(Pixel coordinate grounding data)
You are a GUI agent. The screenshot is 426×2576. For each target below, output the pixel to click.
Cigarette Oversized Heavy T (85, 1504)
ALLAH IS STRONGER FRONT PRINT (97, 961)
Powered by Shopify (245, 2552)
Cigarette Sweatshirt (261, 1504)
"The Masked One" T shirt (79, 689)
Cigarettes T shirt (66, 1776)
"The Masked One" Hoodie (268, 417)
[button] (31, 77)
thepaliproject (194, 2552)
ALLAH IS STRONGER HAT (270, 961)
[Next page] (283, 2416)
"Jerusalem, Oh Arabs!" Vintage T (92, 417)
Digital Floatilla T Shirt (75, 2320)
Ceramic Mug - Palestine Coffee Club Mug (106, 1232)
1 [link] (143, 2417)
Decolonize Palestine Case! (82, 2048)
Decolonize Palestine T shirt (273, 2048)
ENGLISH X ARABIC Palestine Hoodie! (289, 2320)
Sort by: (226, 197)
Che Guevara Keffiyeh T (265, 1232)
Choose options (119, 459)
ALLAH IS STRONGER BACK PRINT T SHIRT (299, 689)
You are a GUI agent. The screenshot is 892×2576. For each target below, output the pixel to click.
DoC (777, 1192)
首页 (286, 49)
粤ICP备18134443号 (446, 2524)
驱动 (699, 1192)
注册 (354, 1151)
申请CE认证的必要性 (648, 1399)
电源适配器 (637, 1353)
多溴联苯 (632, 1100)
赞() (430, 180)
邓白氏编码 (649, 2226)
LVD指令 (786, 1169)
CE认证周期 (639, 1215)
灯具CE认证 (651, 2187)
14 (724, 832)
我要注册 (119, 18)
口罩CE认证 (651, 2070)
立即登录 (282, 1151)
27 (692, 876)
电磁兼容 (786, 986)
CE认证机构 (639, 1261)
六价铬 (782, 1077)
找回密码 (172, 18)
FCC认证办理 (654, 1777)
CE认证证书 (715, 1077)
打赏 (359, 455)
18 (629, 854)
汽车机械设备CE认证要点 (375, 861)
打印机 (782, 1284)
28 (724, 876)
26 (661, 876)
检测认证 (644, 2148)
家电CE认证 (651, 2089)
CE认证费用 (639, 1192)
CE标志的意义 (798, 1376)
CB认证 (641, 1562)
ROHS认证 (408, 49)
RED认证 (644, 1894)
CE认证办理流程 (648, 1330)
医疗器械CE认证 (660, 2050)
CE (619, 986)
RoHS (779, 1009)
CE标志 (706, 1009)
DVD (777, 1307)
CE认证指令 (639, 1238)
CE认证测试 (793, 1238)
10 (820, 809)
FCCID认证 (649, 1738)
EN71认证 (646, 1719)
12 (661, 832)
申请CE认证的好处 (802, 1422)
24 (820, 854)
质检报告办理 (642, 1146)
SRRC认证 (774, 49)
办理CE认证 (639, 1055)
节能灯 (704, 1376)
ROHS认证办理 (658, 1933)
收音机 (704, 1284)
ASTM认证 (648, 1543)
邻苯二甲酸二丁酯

* **ACTIVITY**:
Print all records shown above, word for word.

* **FINISHED TASK**:
You are a GUI agent. The screenshot is 426×2576. For each target below, output the pixel to click.
Cigarette Oversized Heavy T (85, 1504)
ALLAH IS STRONGER FRONT PRINT (97, 961)
Powered by Shopify (245, 2552)
Cigarette Sweatshirt (261, 1504)
"The Masked One" T shirt (79, 689)
Cigarettes T shirt (66, 1776)
"The Masked One" Hoodie (268, 417)
[button] (31, 77)
thepaliproject (194, 2552)
ALLAH IS STRONGER HAT (270, 961)
[Next page] (283, 2416)
"Jerusalem, Oh Arabs!" Vintage T (92, 417)
Digital Floatilla T Shirt (75, 2320)
Ceramic Mug - Palestine Coffee Club Mug (106, 1232)
1 [link] (143, 2417)
Decolonize Palestine Case! (82, 2048)
Decolonize Palestine T shirt (273, 2048)
ENGLISH X ARABIC Palestine Hoodie! (289, 2320)
Sort by: (226, 197)
Che Guevara Keffiyeh T (265, 1232)
Choose options (119, 459)
ALLAH IS STRONGER BACK PRINT T SHIRT (299, 689)
You are a GUI agent. The screenshot is 892×2576. For each target below, output the pixel to click.
DoC (777, 1192)
首页 (286, 49)
粤ICP备18134443号 (446, 2524)
驱动 (699, 1192)
注册 (354, 1151)
申请CE认证的必要性 (648, 1399)
电源适配器 (637, 1353)
多溴联苯 (632, 1100)
赞() (430, 180)
邓白氏编码 (649, 2226)
LVD指令 (786, 1169)
CE认证周期 (639, 1215)
灯具CE认证 (651, 2187)
14 (724, 832)
我要注册 (119, 18)
口罩CE认证 (651, 2070)
立即登录 (282, 1151)
27 (692, 876)
电磁兼容 (786, 986)
CE认证机构 (639, 1261)
六价铬 (782, 1077)
找回密码 (172, 18)
FCC认证办理 (654, 1777)
CE认证证书 (715, 1077)
打赏 (359, 455)
18 (629, 854)
汽车机械设备CE认证要点 (375, 861)
打印机 (782, 1284)
28 (724, 876)
26 (661, 876)
检测认证 (644, 2148)
家电CE认证 (651, 2089)
CE认证费用 (639, 1192)
CE标志的意义 (798, 1376)
CB认证 (641, 1562)
ROHS认证 (408, 49)
RED认证 (644, 1894)
CE认证办理流程 (648, 1330)
医疗器械CE认证 (660, 2050)
CE (619, 986)
RoHS (779, 1009)
CE标志 (706, 1009)
DVD (777, 1307)
CE认证指令 (639, 1238)
CE认证测试 (793, 1238)
10 (820, 809)
FCCID认证 (649, 1738)
EN71认证 (646, 1719)
12 (661, 832)
申请CE认证的好处 (802, 1422)
24 (820, 854)
质检报告办理 (642, 1146)
SRRC认证 (774, 49)
办理CE认证 (639, 1055)
节能灯 (704, 1376)
ROHS认证办理 (658, 1933)
收音机 (704, 1284)
ASTM认证 (648, 1543)
邻苯二甲酸二丁酯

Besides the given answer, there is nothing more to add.